Bob Feldman : A People’s History of Afghanistan /14

Hamid Karzai with U.S. Special Forces during Operation Enduring Freedom in 2001. Photo from U.S. Military / Wikimedia Commons.

Part 14: 1998-2001
A People’s History of Afghanistan

By Bob Feldman / The Rag Blog /July 10, 2010

[If you’re a Rag Blog reader who wonders how the Pentagon ended up getting stuck “waist deep in the Big Muddy” in Afghanistan (to paraphrase a 1960s Pete Seeger song) — and still can’t understand, “what are we fighting for?” (to paraphrase a 1960s Country Joe McDonald song) — this 15-part “People’s History of Afghanistan” might help you debate more effectively those folks who still don’t oppose the planned June 2010 U.S. military escalation in Afghanistan? The series so far can be found here.]

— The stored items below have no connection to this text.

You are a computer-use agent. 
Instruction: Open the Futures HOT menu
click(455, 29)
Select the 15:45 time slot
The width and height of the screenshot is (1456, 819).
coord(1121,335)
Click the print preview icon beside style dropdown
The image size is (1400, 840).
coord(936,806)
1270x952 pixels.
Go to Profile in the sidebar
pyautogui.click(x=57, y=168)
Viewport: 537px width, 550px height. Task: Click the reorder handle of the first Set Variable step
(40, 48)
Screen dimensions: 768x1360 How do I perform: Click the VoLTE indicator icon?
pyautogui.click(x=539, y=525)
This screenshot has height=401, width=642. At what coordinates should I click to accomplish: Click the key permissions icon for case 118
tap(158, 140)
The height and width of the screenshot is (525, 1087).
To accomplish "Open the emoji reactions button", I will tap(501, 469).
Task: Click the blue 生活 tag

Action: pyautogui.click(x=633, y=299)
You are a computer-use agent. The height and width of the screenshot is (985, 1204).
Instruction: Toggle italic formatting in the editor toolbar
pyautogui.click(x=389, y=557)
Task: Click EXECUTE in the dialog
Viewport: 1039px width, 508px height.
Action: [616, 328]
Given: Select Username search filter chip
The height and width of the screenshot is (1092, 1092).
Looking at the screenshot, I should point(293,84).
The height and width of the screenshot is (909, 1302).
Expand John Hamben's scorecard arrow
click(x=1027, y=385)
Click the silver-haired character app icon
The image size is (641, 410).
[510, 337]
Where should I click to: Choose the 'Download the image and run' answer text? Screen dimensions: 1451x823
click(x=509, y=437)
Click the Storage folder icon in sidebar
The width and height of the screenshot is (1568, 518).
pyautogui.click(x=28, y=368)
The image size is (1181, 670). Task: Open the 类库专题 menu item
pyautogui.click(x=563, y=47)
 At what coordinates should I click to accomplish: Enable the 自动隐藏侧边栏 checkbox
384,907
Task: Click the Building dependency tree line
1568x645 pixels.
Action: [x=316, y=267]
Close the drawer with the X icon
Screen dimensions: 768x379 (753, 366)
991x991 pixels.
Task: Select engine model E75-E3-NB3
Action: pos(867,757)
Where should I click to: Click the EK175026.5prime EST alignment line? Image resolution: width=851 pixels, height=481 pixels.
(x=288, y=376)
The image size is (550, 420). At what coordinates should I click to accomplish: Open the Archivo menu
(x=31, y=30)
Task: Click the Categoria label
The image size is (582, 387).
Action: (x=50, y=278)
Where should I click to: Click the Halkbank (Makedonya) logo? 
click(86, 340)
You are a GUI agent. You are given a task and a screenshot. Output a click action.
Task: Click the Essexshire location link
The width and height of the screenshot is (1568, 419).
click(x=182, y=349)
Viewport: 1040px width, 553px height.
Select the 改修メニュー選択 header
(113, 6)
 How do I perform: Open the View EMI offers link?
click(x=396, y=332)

Ironically, despite Unocal and the Democratic Clinton Administration’s tacit support for a Taliban takeover of Afghanistan’s government prior to 1996, Taliban Leader “Mullah Omar’s government never had any intention of allowing U.S. firms to construct an oil pipeline,” according to Jean-Charles Brisard and Guillaume Dasquie’s Forbidden Truth.

So after Unocal’s pipeline deal with the Taliban government in Afghanistan fell through, the Administration of Secretary of State Clinton’s husband used the August 7, 1998 bombings — apparently by armed right-wing Islamic fundamentalist groups — of U.S. embassies in Kenya and Tanzania (which killed over 200 people) as its pretext to order the U.S. war machine’s initial bombing of Afghanistan on August 20, 1998.

From Pentagon warships in the Indian Ocean, 67 Tomahawk cruise missiles were launched which struck camps in Khost and killed 20 people in Afghanistan. The Clinton Administration then froze all U.S. assets of the Afghan government and banned all commercial and financial dealings with the Afghan government on July 6, 1999.

By October 15, 1999, the Clinton Administration had also succeeded in getting the UN Security Council to pass a resolution (1267) which imposed economic sanctions on Afghanistan. And shortly before it was replaced by the Republican Bush II Administration, the Clinton Administration also was able to get the UN Security Council to pass a resolution (1393) on December 19, 2000, which froze all foreign assets of the Afghan government.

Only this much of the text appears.